Chronic anti-epilepsy drugs may impair folate absorption and gastrointestinal transport by altering gastrointestinal pH []. The association between vitamin D, AEDs, and poor bone health in individuals with epilepsy was first recognized in 1979 []. Linnebank et al. [] recommends that patients treated with AEDs should have their serum levels of folate and vitamin B12 closely monitored, or should receive prophylactic vitamin supplementation while receiving AED therapy.

A medical journal published in 2015 substantiates the importance of nutritional deficiencies being explored for unexplained refractory non-responsive seizures.

The researchers recommend that any child with neuroregression, seizures and movement disorders (I would suggest further myoclonic seizures, tics, etc) should be explored for a vitamin B12 deficiency.

What is the most accurate test for B12 levels?  Not “B12”!  But rather methylmalonic acid.  This can be tested through urine or blood.   B12 in its different forms can also be made in the digestive system. A B12 level tests all various forms of B12 not specifically what is usable by the body.   This is a false reading and can be misinterpreted by medical professionals.  This is a serious mistake.  An article written “All B12 levels are not created equally” reinforces that:

the Vitamin B12 Test is rarely abnormal except in cases of SEVERE deficiency. In more subtle cases, or in someone who only RECENTLY became vitamin B12 deficient, it will be normal! And in cases of about 33% of the population with the MTHFR Gene mutation, the Vitamin B12 Level can even be HIGH in the presence of a serious vitamin B12 deficiency. How confusing is that when you can be deficient in Vitamin B12 with a low, normal, or high Vitamin B12 level!

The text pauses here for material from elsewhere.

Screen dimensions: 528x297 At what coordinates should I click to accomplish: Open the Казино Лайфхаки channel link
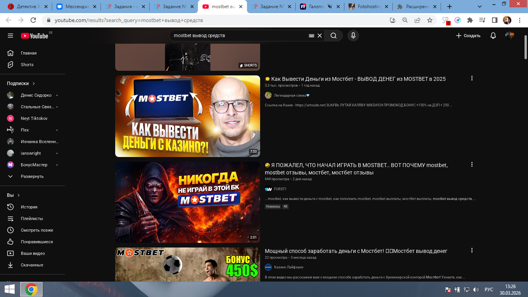[288, 267]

Read more: http://www.easy-immune-health.com/methylmalonic-acid.html#ixzz502mz5qkY

Methylmalonic acid is the waste product that builds up in the blood when B12 cannot convert into succinic acid.   It begins to build up 10 days after a B12 deficiency begins.  For this reason it is the best means to identify levels, specifically the usable form of B12.    It can be measured in both blood and/or urine.

Here is added research about the benefits of testing methylmalonic acid:

  • “If serum MMA… levels are elevated, a therapeutic trial of vitamin replacement therapy may be undertaken.”(1)
  • “MMA, being more specific, is preferable for assessment of cobalamin status.”(2)
  • “we found that a urine MMA Test… was a simple, rapid, convenient, specific and sensitive method for the diagnosis of cobalamin deficiency.”(3)
  • “MMA levels are a good indication of cobalamin distribution and function… With rapid, reliable quantitation…, urinary MMA can now be a useful clinical test.”(4)

In my profession, I’ve seen elevated levels of B12 (blood) but yet deficient methylmalonic levels (Urine).  These finding would warrant high doses of methylcobalamin (B12) and in some case hydroxycobalamin.